→ Document section:
----
Floods derail growth

As Southern Africa braces for cyclones and more heavy rains, economic analysts warn that the floods already engulfing the region are likely to impact badly on inflation and other fundamental economic indicators.

“Naturally, the floods will have an effect,” says Oliver Saasa, a consultant economics professor at the University of Zambia.

He says the floods have affected productivity levels in key sectors, such as mining and agriculture, and could trigger higher prices for basic commodities across the region.

“Once productivity is derailed, especially in agriculture, there is the likelihood that food security will be threatened and this will negate inflation targets for this year.”

Despite being hardest hit by the HIV/Aids pandemic and chronic poverty, most countries in Southern Africa have in recent years recorded steady annual economic growth of varying levels.
----
(Screenshot grounding data)
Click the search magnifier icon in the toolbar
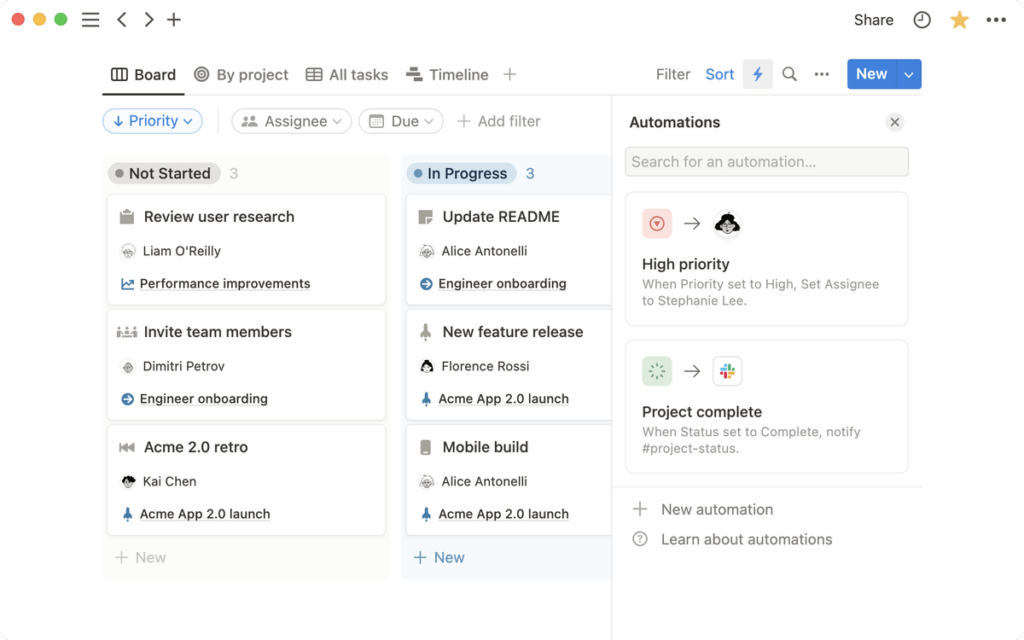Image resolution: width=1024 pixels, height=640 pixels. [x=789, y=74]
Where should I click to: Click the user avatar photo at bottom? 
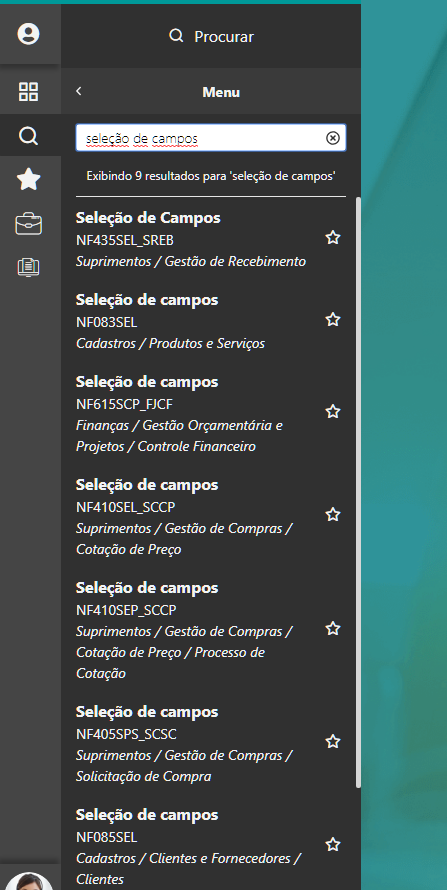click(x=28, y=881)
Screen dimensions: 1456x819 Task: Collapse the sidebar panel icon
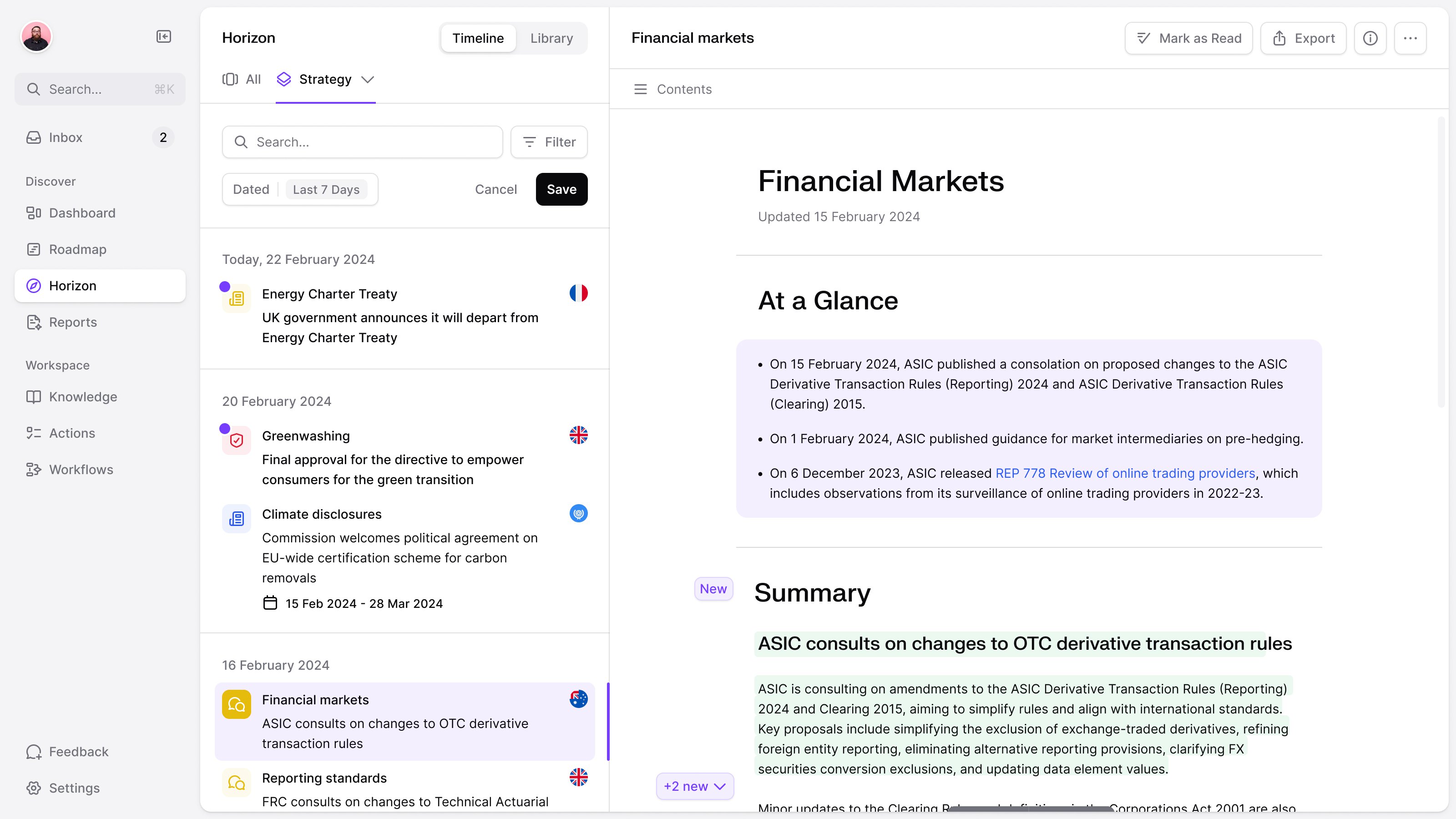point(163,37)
----
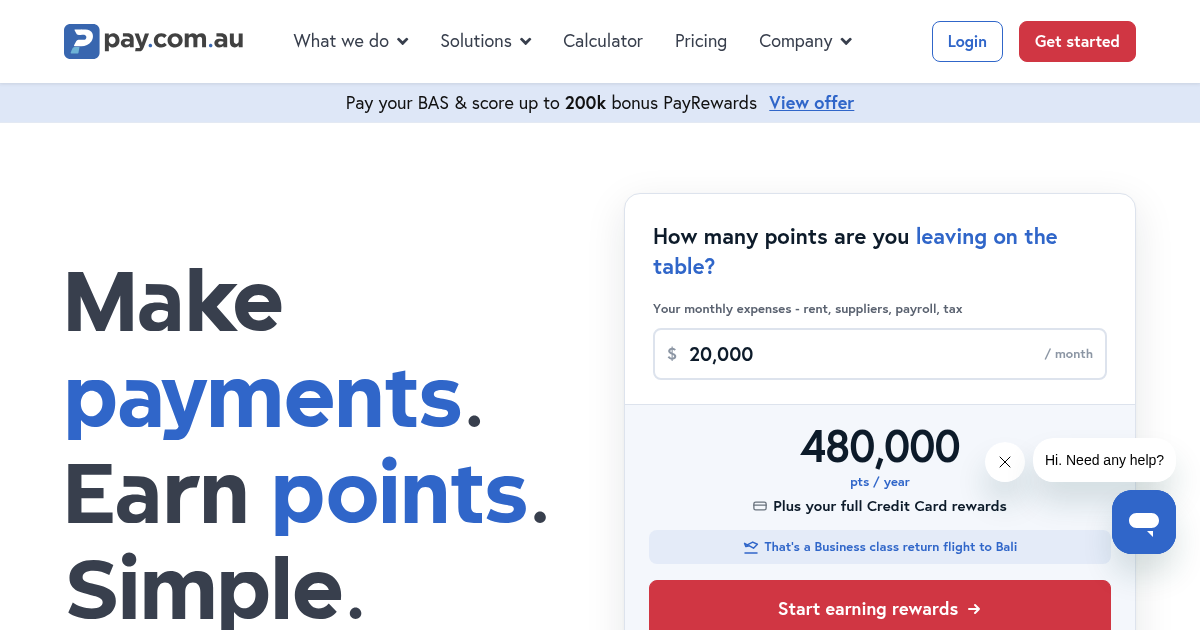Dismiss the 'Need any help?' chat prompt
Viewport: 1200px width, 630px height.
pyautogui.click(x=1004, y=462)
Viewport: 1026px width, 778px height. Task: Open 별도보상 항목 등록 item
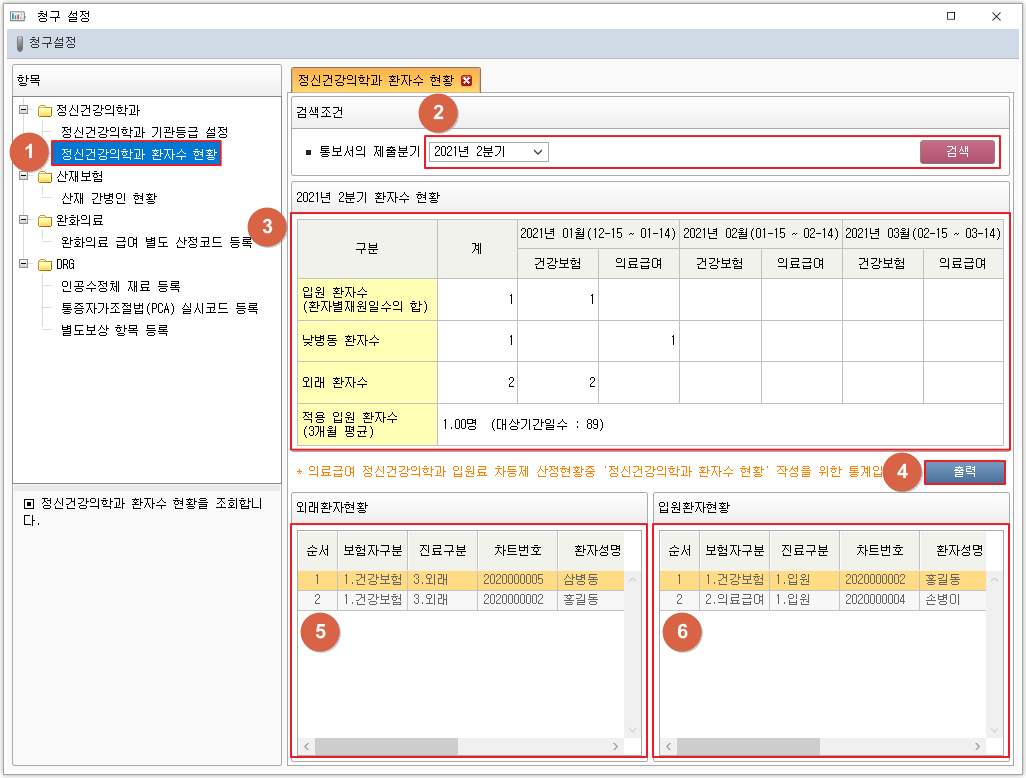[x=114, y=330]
----
→ Exercise instructions: Pick up the Southern Africa floods article after its last sentence and carry it forward.

→ Response area:
Zambia, for instance, has in the past five years registered an annual growth rate of 5%, seen the cutting of its inflation to single digits after more than three decades of double-digit inflation and the kwacha has appreciated against foreign currencies on the back of strong investment in the country’s mining and manufacturing sectors.

The country also recorded a surplus harvest of its staple crop, maize. Last year a large part of the crop was exported to neighbouring Zimbabwe, Democratic Republic of Congo, Tanzania and South Africa.

But the floods are sinking hopes of another bumper harvest, as heavy rains continue to pound the agricultural rich regions of the country.

“Agriculture is the mainstay of every growing economy and … the majority of Zambians. Any disturbance in production is expected to adversely affect the population at large,” says Guy Robinson, president of the Zambia National Farmers’ Union.

“At this stage it is too early to assess the exact damage to crops, since some areas are still flooded and inaccessible, but our crop harvest will definitely be affected because some farmers, including large-scale farmers, have had their crops extensively damaged.”

Thousands of people have been displaced, agricultural land submerged and livestock lost in torrential rains, which have struck Mozambique, Zimbabwe, Malawi and Zambia since October last year.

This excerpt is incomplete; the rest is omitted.